In Partial Fulfillment of the Requirements for the Degree of Master of Science

Abdulelah Altuaimi

will defend his thesis

Towards a New Directive-based Tasking API for Distributed Systems


Abstract

Programming for large-scale computing requires programming models carefully designed for that purpose. MPI is often the model of choice for distributed systems, but writing MPI program is time-consuming and complicated to maintain and debug as the problem size gets bigger. Moreover, MPI does not exploit some of the potential benefits of shared memory systems. Using a hybrid model also requires a high level of programmer expertise and makes the programming task even more complex. Designing algorithms in terms of tasks rather than the specifics of threads, however, potentially reduces the development effort and has many performance-related advantages. In addition, directive-based programming styles such as OpenMP's have made parallel programming and migration of serial code to multicore chips easier than ever. Although directive-based tasking models have paved the way to distributed systems, they still lack some capabilities necessary for efficient large-scale computing.
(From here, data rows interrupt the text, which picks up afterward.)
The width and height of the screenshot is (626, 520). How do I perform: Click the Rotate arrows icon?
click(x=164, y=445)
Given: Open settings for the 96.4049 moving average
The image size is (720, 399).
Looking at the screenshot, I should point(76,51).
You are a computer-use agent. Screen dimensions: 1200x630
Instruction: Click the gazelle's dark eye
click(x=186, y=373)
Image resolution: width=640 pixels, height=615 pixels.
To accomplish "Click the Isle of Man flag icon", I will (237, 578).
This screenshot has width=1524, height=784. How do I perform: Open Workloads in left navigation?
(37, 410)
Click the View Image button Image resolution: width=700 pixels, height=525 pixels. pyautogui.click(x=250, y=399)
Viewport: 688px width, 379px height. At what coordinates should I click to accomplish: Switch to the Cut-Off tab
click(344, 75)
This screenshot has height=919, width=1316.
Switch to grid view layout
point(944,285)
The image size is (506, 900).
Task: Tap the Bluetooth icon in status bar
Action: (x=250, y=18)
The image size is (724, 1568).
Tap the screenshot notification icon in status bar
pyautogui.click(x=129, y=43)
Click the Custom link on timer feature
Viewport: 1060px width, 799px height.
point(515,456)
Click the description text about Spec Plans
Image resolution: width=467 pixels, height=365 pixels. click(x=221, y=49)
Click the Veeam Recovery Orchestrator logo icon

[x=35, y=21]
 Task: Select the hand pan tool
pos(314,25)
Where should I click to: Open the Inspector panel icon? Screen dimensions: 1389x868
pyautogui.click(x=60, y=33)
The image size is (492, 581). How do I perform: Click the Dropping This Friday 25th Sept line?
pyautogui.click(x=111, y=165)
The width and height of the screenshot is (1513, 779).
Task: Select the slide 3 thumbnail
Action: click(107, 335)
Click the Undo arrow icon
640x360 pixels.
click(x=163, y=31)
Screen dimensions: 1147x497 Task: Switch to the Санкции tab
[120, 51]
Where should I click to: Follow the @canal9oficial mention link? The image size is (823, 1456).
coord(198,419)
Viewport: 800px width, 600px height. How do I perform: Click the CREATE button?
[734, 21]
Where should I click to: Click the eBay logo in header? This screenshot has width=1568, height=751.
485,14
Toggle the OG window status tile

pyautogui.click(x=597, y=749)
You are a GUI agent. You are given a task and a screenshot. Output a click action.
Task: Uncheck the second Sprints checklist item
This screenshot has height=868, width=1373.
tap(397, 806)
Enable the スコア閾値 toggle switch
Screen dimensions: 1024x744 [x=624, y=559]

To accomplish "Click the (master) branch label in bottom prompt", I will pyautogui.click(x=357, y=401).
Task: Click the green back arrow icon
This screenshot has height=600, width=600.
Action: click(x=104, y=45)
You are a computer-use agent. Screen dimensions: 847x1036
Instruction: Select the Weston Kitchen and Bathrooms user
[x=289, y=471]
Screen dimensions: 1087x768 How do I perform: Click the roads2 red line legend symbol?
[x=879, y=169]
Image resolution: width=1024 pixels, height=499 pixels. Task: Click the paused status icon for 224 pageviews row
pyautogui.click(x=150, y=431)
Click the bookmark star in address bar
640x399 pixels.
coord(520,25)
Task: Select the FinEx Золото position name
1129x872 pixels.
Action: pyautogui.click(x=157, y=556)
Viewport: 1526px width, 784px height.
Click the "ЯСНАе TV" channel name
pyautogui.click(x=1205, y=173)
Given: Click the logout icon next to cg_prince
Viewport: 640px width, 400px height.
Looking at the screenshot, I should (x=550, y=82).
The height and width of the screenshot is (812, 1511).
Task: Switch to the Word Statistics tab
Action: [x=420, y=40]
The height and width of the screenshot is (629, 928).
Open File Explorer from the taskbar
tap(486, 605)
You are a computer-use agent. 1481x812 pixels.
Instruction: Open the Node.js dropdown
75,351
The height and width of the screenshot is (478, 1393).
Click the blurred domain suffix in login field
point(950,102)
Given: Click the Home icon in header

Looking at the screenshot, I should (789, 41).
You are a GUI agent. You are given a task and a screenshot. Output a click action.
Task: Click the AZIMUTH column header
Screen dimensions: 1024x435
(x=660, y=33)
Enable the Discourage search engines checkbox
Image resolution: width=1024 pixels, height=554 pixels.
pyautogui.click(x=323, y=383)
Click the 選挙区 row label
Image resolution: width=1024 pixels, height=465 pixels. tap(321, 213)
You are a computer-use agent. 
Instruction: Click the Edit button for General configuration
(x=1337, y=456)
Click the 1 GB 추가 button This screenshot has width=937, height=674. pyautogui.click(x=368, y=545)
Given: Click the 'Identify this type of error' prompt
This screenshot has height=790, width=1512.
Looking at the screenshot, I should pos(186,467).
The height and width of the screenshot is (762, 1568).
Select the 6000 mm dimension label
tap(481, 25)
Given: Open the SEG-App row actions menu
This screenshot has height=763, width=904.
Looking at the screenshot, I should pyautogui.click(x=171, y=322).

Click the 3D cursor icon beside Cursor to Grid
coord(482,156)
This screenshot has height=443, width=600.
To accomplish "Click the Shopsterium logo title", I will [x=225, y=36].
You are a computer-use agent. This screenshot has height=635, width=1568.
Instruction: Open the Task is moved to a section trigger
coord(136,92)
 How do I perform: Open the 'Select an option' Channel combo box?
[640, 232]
TagHit is a directive-based API proposed by the High Performance Computing Tools group (HPCTools) in the Department of Computer Science at the University of Houston. Targeted for exascale computing, TagHit combines the benefits of task-based programming models with the simplicity of directive-based programming styles. This thesis reviews a set of related tasking models and tackles the task creation and scheduling in TagHit. First, I present an overview of six existing task-based programming models. Next, I propose an experimental runtime design of TagHit's task creation and scheduling modules and then describe in detail a prototype implementation of the runtime. The goal of this work is to guide the definition of TagHit's concept and semantics and to assess the implementation cost and challenges of creating and scheduling tasks in TagHit. Finally, I present two TagHit benchmarks with results that show that the design and implementation have proven the general concept of TagHit with good speedup and scheduling behavior.


Date: Thursday, October 6, 2016
Time: 4:00 PM
Place: PGH 501D
Advisor: Dr. Jaspal Subhlok, Dr. Barbara Chapman

Faculty, students, and the general public are invited.